Edite os registros do início até a linha com "point(167,155)", inclusive, trocando "Screen dimensions" por "Screen resolution" e deixando todo o resto igual. Não inclua as imagens na resposta.

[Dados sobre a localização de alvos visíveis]
————

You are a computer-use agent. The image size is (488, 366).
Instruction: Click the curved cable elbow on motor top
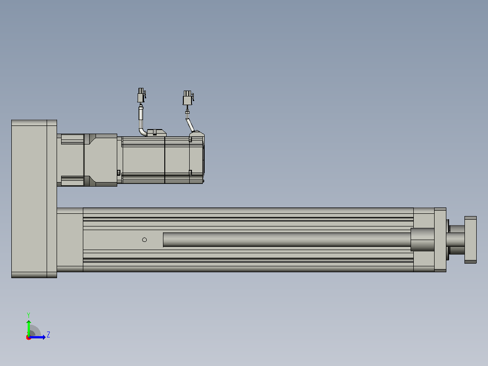point(142,131)
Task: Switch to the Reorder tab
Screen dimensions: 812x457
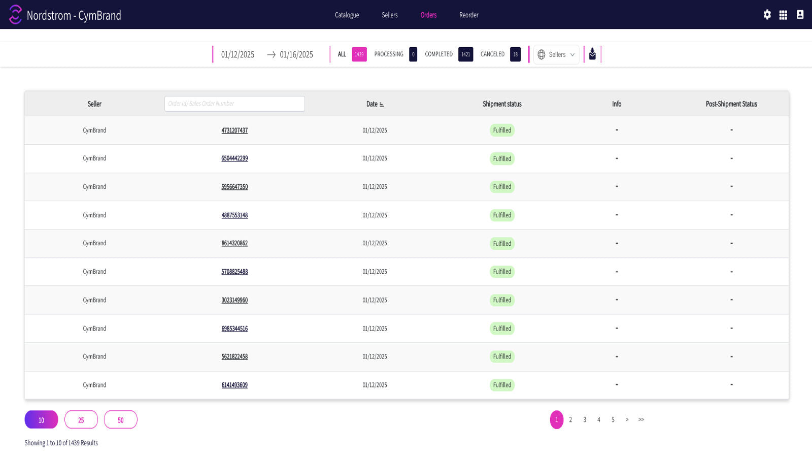Action: (468, 15)

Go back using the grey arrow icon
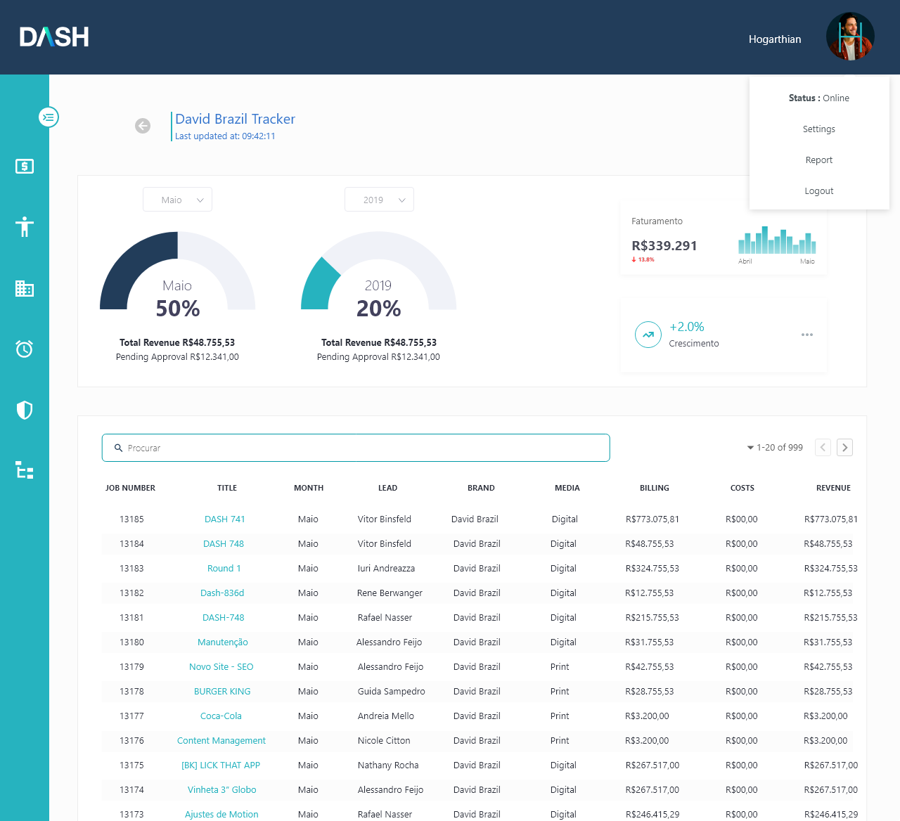coord(143,126)
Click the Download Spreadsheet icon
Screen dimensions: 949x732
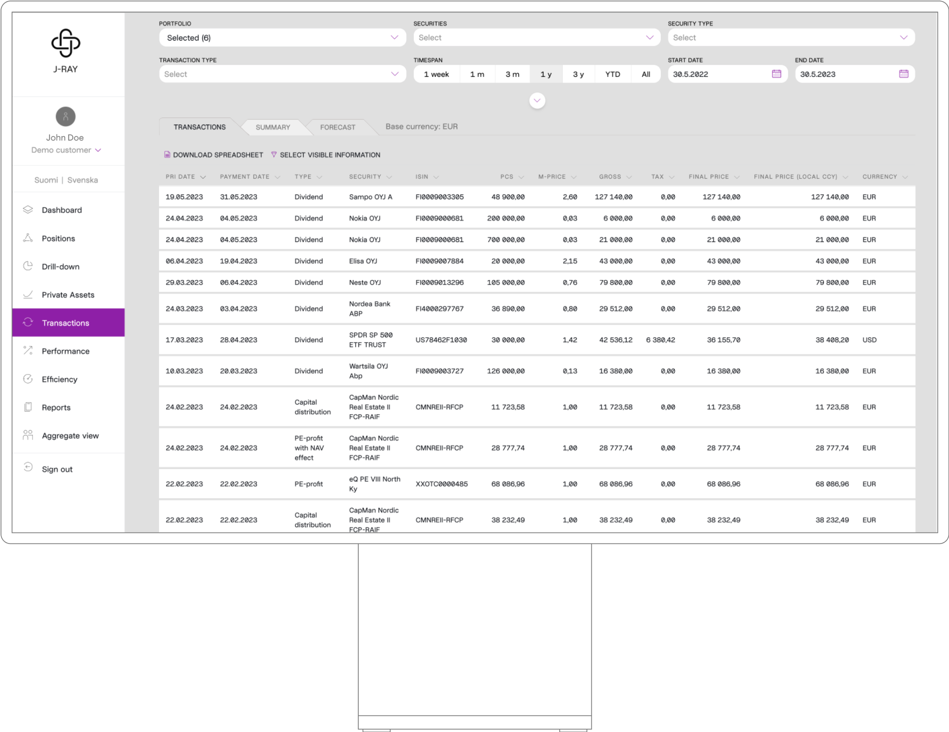point(167,155)
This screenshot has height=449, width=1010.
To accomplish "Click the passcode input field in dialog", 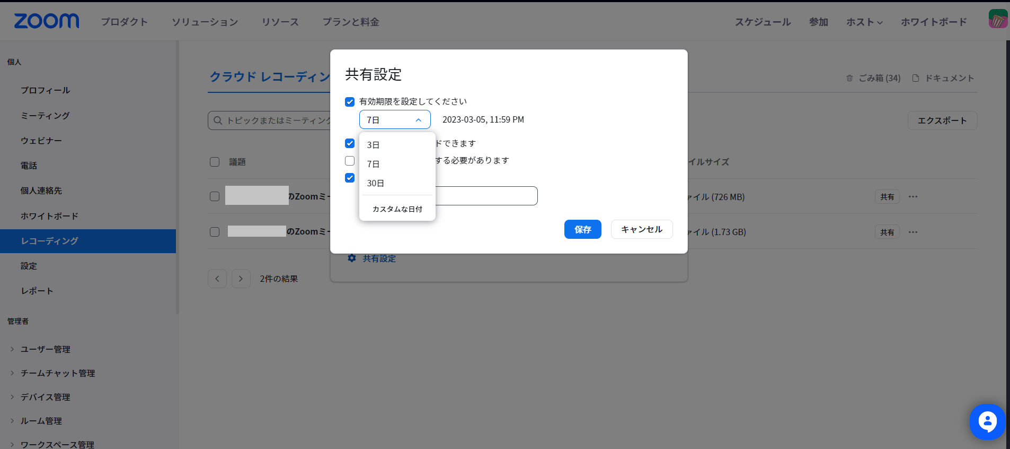I will tap(485, 196).
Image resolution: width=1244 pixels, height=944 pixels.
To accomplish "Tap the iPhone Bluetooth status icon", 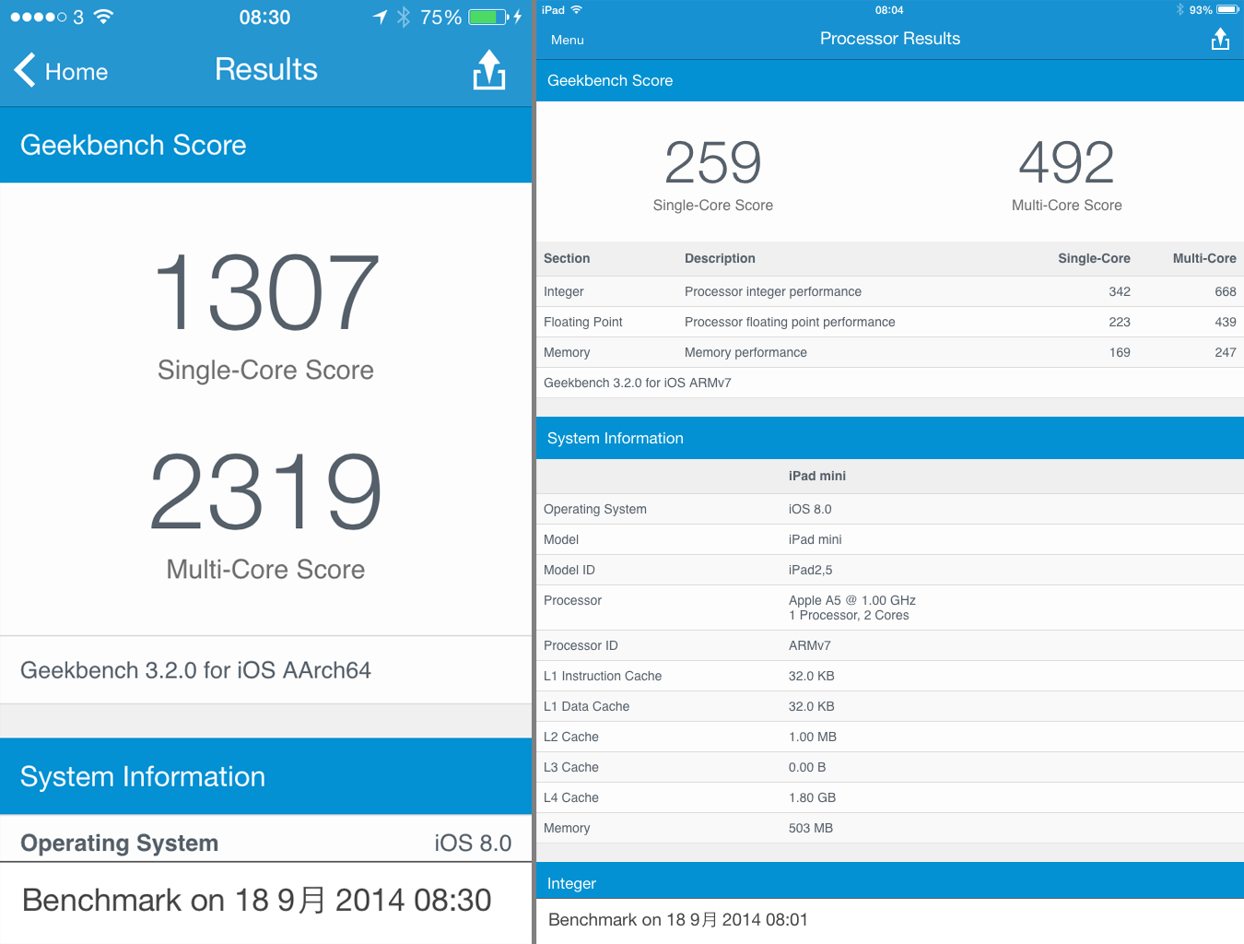I will tap(403, 18).
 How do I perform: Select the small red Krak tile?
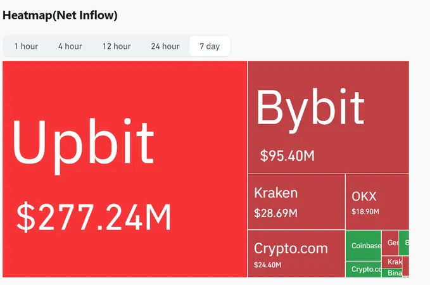392,262

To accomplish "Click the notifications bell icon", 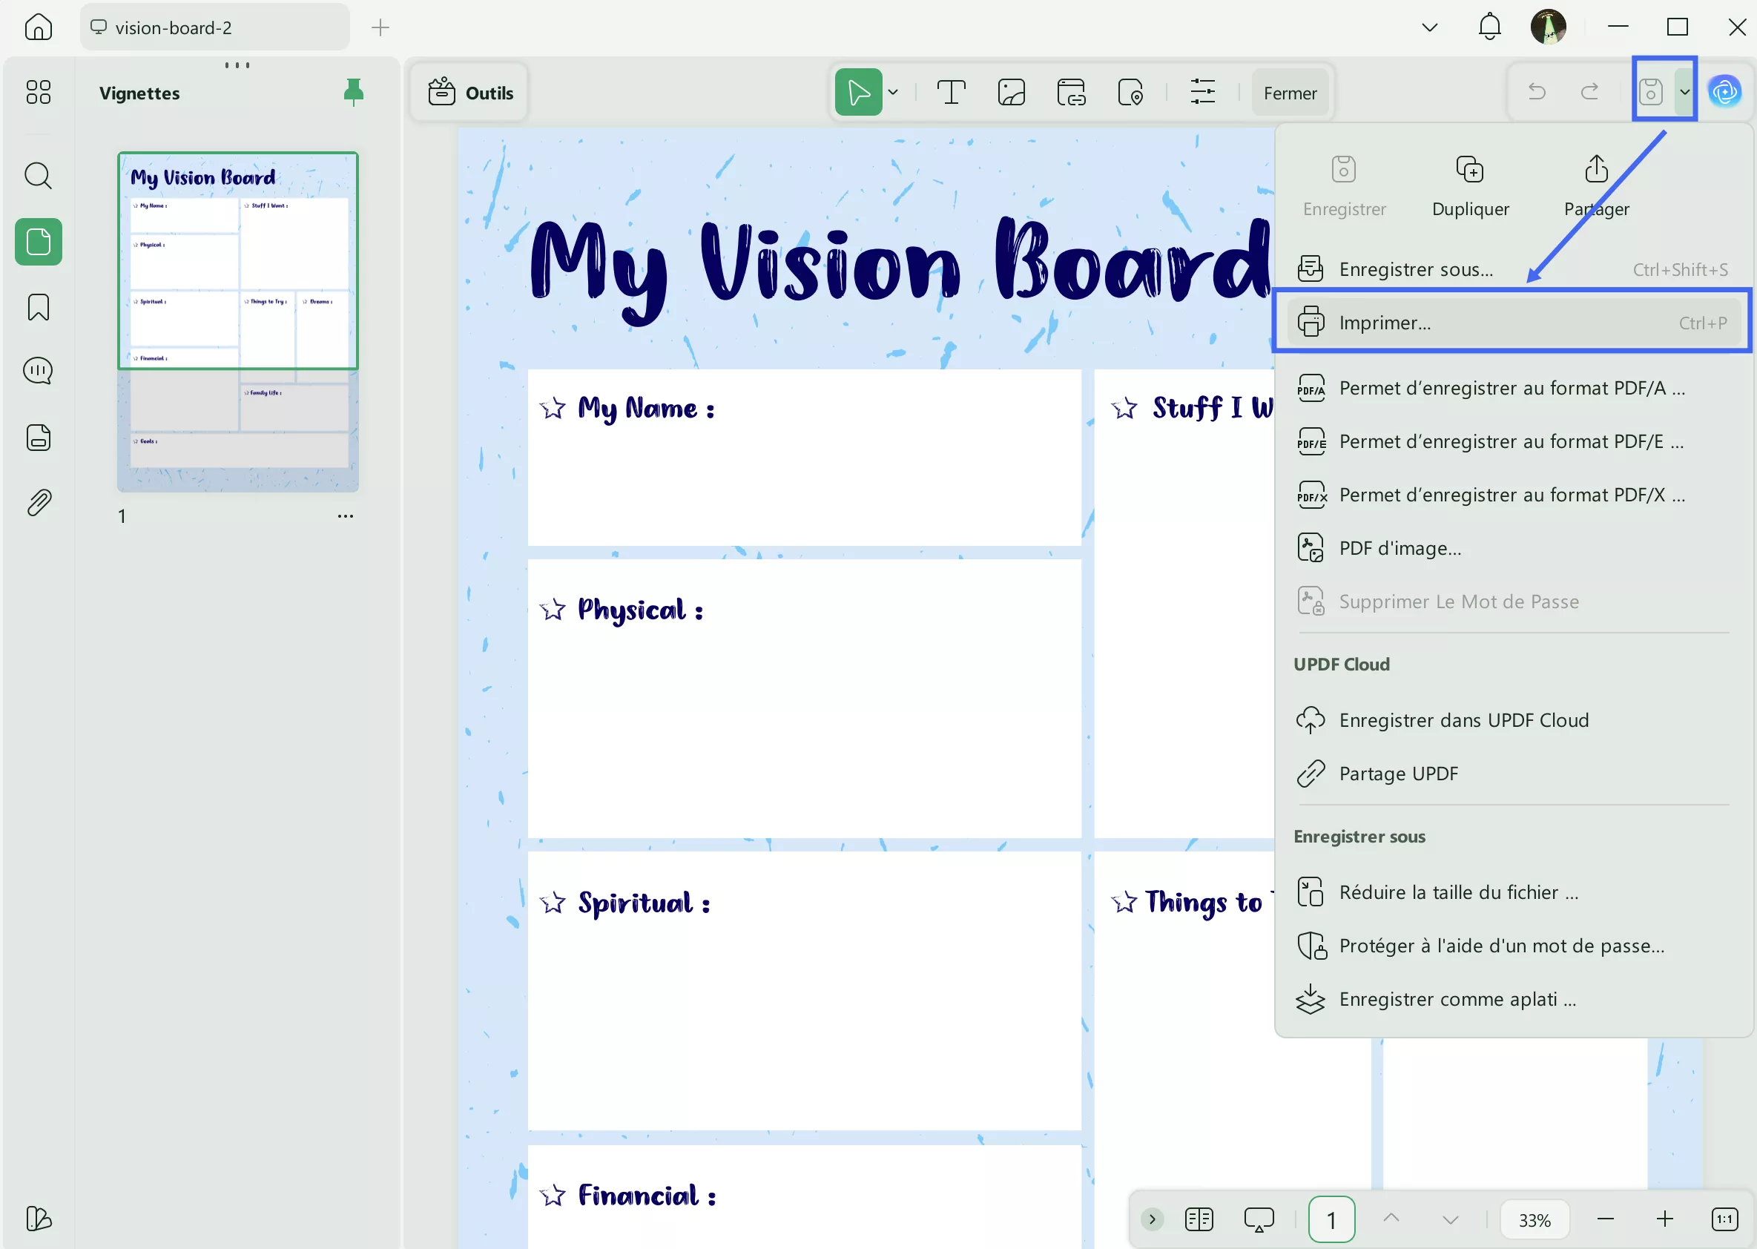I will tap(1489, 27).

————

• Exercício resolvido:
You are a computer-use agent. The image size is (488, 366).
Instruction: Click the curved cable elbow on motor top
point(142,131)
Task: Switch to the Reorder tab
Screen resolution: 812x457
Action: (468, 15)

Go back using the grey arrow icon
coord(143,126)
Click the Download Spreadsheet icon
Screen resolution: 949x732
point(167,155)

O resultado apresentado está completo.